One important rule: avoid ibuprofen, aspirin, naproxen, and other anti-inflammatory painkillers (NSAIDs) when your stomach is already hurting. NSAIDs irritate the stomach lining and can cause or worsen ulcers. In severe cases, they lead to internal bleeding or even perforation of the stomach wall. If you need pain relief for the stomach pain itself, acetaminophen (Tylenol) is a safer choice because it doesn’t affect the stomach lining. If you already take NSAIDs regularly and develop stomach pain, that’s worth mentioning to your doctor.
When Stomach Pain Needs a Doctor’s Visit
Not every case of stomach pain is an emergency, but some patterns warrant a scheduled appointment rather than waiting it out. Pain that persists for more than three days, comes back repeatedly over weeks or months, or disrupts your normal routine deserves professional evaluation. The clinical threshold for “chronic” abdominal pain is three months, either continuous or recurring, but you don’t need to wait that long to seek help.

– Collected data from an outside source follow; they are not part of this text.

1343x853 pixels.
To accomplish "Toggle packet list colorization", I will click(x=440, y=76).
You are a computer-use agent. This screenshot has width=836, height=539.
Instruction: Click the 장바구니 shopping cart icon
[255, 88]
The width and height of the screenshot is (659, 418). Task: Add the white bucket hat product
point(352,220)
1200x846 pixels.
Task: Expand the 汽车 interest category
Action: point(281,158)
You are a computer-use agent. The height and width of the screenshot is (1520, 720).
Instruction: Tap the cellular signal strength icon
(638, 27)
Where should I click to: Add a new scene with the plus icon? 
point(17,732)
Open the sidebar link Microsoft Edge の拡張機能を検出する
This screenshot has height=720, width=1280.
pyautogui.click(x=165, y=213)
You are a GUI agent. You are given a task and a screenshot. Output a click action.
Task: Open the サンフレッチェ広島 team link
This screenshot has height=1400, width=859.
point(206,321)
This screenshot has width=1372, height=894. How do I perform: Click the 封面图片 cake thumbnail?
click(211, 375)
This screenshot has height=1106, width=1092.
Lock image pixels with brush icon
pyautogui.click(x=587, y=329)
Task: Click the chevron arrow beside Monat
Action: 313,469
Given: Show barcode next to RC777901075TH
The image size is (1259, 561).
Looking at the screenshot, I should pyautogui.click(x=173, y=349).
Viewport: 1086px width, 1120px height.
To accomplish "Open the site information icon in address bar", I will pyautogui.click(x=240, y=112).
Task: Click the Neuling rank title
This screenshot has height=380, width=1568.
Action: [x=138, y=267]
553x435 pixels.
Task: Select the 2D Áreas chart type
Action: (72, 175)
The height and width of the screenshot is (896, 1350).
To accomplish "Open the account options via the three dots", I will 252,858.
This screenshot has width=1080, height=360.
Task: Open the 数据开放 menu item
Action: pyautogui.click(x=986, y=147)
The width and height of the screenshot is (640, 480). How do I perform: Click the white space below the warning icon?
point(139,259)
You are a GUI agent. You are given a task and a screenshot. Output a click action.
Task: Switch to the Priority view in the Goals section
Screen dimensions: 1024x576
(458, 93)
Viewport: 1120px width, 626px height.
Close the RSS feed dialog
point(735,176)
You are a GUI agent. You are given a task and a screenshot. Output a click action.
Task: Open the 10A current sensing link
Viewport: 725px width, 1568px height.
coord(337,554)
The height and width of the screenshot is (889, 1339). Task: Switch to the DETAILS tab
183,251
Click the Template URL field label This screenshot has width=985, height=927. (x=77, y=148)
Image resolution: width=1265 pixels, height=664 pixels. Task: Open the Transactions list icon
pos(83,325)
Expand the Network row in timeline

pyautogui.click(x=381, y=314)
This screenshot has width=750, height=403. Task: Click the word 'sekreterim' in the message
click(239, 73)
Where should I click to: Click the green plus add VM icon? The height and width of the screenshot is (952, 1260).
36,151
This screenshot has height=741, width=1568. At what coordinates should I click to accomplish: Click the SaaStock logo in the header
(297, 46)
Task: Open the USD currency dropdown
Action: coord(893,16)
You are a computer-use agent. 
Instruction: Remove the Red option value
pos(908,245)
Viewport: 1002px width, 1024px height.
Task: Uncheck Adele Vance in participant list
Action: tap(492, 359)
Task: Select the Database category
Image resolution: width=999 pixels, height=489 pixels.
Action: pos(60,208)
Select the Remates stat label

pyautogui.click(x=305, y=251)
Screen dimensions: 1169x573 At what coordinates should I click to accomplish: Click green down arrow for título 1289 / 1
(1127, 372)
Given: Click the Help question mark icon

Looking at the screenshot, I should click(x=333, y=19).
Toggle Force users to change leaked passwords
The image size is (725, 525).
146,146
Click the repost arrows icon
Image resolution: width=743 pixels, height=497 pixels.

Specific warning signs that should move up your timeline:
- Unexplained weight loss alongside the pain
- Pain that wakes you up from sleep
- Loss of appetite that lasts more than a few days
- Yellowing of your skin or eyes
- A noticeable lump or swelling in your abdomen
- Changes in bowel habits that persist for weeks
What to Expect at a Medical Visit
Your doctor will ask where the pain is, when it started, what makes it better or worse, and whether you’ve noticed any other symptoms. Keeping a mental log of these details before your visit saves time and leads to a more accurate assessment.
If imaging is needed, the type depends on your pain location. For upper right abdominal pain, an ultrasound is typically the first choice because it’s excellent at spotting gallstones and liver problems without any radiation exposure. For lower abdominal pain on either side, a CT scan provides more detailed information and is better at identifying conditions like appendicitis or diverticulitis. A CT scan exposes you to roughly three times the amount of background radiation you’d absorb in an entire year, so doctors weigh the benefit against that exposure. For pregnant patients, ultrasound and MRI are preferred because they avoid radiation entirely.
If your doctor suspects an issue with your esophagus, stomach lining, or upper intestine, an endoscopy (a thin camera guided down your throat) lets them look directly at the tissue and take small samples if needed. You’re sedated for this, and it typically takes 15 to 30 minutes.
Stomach Pain During Pregnancy
Some abdominal discomfort is normal during pregnancy as your body stretches and shifts. Round ligament pain, gas, and mild cramping are all common. But sudden, severe, or worsening belly pain during pregnancy is treated as urgent. An ectopic pregnancy, where a fertilized egg implants outside the uterus, causes sharp lower abdominal pain and is a medical emergency, usually occurring in the first trimester. Later in pregnancy, severe upper abdominal pain with headache, vision changes, or swelling can signal dangerously high blood pressure. If you’re pregnant and your gut feeling tells you something is wrong, trust it and get evaluated. Imaging for pregnant patients relies on ultrasound and MRI to avoid any radiation risk to the baby.